Exercise materials:
□ □ □ □
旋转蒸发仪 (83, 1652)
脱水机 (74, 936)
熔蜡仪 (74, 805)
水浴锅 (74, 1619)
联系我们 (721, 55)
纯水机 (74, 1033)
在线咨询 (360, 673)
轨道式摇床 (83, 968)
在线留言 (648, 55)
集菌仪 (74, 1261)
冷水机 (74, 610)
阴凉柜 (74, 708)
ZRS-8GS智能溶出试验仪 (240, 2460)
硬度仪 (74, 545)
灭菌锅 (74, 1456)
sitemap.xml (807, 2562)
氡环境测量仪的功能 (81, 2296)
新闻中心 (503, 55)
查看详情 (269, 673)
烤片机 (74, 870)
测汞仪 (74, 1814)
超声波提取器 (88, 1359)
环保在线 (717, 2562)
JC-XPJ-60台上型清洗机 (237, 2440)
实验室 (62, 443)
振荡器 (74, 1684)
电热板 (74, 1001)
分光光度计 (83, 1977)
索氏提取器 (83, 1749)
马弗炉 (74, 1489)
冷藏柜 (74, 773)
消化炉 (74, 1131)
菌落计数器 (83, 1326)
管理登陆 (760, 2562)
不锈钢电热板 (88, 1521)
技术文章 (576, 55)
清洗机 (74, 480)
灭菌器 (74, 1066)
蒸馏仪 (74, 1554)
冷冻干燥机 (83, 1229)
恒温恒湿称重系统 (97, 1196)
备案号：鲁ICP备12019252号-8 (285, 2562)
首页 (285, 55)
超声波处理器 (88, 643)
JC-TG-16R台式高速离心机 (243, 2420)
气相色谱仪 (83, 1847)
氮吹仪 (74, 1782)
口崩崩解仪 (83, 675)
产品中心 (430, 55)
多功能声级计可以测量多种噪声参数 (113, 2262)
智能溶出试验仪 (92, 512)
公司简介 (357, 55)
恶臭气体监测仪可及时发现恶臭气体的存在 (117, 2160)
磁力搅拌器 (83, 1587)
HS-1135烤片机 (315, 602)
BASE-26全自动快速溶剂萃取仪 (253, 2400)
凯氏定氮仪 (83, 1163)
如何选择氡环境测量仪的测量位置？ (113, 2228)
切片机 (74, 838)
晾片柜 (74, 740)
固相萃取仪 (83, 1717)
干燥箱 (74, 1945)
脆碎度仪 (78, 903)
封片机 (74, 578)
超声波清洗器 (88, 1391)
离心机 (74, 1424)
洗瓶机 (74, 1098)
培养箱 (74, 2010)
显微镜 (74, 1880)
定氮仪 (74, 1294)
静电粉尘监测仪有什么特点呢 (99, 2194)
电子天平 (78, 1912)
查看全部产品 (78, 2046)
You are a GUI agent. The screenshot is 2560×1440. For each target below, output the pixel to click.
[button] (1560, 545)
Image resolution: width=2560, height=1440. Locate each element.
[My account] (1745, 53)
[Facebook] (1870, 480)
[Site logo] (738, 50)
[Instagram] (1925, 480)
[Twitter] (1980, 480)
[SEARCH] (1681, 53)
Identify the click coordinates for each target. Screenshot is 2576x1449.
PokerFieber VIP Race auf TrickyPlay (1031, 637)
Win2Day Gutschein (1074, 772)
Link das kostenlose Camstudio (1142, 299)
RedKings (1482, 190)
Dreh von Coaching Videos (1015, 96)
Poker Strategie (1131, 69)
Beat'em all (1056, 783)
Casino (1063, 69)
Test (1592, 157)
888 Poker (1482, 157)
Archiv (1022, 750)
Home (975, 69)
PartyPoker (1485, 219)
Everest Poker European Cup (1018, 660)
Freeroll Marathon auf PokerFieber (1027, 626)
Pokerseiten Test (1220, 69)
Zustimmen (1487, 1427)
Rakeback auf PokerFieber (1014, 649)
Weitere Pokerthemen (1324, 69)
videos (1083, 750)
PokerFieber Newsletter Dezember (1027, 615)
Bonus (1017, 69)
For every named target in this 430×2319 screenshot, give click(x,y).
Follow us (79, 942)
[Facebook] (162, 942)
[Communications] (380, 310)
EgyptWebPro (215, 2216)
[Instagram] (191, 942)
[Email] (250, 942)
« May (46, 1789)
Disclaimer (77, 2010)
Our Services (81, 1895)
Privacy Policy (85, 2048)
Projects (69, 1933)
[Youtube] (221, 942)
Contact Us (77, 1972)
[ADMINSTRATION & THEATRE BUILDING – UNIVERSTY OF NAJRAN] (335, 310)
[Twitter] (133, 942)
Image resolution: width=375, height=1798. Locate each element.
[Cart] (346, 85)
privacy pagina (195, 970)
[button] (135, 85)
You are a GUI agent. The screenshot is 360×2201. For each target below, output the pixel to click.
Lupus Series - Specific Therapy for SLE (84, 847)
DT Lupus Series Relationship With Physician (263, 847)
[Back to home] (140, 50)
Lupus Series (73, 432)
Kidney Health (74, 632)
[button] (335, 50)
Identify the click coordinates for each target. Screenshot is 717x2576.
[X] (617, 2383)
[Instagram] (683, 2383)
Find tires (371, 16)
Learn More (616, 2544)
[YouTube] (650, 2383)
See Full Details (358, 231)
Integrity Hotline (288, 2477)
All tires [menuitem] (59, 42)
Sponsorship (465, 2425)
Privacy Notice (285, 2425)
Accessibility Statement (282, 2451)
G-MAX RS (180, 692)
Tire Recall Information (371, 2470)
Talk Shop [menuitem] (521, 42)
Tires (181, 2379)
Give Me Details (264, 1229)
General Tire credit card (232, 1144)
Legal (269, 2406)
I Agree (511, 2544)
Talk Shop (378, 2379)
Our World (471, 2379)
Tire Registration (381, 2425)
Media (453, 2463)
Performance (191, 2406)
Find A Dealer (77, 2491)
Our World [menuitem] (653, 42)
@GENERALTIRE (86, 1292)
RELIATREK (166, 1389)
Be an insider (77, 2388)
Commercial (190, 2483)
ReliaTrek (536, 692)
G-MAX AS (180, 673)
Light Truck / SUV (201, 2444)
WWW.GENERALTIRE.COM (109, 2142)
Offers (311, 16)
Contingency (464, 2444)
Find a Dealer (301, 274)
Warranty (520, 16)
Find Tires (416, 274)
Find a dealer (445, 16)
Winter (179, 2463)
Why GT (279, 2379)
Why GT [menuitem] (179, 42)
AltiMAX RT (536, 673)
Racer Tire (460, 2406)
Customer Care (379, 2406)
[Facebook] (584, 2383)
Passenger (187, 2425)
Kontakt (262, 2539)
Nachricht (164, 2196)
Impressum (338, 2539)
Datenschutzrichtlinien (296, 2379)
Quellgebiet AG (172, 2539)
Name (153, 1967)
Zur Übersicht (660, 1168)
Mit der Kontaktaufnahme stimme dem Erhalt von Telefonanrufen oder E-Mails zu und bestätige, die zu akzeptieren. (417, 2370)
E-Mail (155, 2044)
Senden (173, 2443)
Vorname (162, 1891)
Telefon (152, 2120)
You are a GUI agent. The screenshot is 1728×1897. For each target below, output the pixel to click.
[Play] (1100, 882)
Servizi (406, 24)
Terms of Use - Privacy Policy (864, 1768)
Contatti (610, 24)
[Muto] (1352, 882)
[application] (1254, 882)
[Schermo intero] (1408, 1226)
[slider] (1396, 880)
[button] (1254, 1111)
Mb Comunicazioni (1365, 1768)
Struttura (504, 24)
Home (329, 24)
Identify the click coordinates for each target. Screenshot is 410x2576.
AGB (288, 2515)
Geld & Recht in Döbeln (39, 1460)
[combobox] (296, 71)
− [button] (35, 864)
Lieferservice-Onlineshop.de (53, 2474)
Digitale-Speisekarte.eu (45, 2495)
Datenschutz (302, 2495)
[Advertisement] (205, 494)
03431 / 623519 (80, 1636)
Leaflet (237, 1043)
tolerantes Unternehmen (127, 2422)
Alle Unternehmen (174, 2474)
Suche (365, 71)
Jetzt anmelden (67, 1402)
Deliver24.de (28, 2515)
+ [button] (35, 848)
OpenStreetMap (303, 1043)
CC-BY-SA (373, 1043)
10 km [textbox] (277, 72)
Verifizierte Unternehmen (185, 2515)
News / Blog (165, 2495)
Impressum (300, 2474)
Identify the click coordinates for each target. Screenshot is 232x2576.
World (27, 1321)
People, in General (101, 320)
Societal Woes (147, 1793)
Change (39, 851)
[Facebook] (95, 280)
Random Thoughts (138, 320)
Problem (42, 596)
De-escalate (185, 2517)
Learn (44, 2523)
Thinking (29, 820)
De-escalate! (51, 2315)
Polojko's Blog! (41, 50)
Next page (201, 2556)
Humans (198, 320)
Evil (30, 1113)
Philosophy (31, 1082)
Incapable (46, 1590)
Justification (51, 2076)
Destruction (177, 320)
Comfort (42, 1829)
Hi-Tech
□ □ □ □
Your objective: After locating the line holding "Find A Dealer (77, 2491)" above, output exactly that line and every line after it through the line holding "Find a dealer (445, 16)". Include nothing else.

Your response:
Find A Dealer (77, 2491)
Our World [menuitem] (653, 42)
@GENERALTIRE (86, 1292)
RELIATREK (166, 1389)
Be an insider (77, 2388)
Commercial (190, 2483)
ReliaTrek (536, 692)
G-MAX AS (180, 673)
Light Truck / SUV (201, 2444)
WWW.GENERALTIRE.COM (109, 2142)
Offers (311, 16)
Contingency (464, 2444)
Find a Dealer (301, 274)
Warranty (520, 16)
Find Tires (416, 274)
Find a dealer (445, 16)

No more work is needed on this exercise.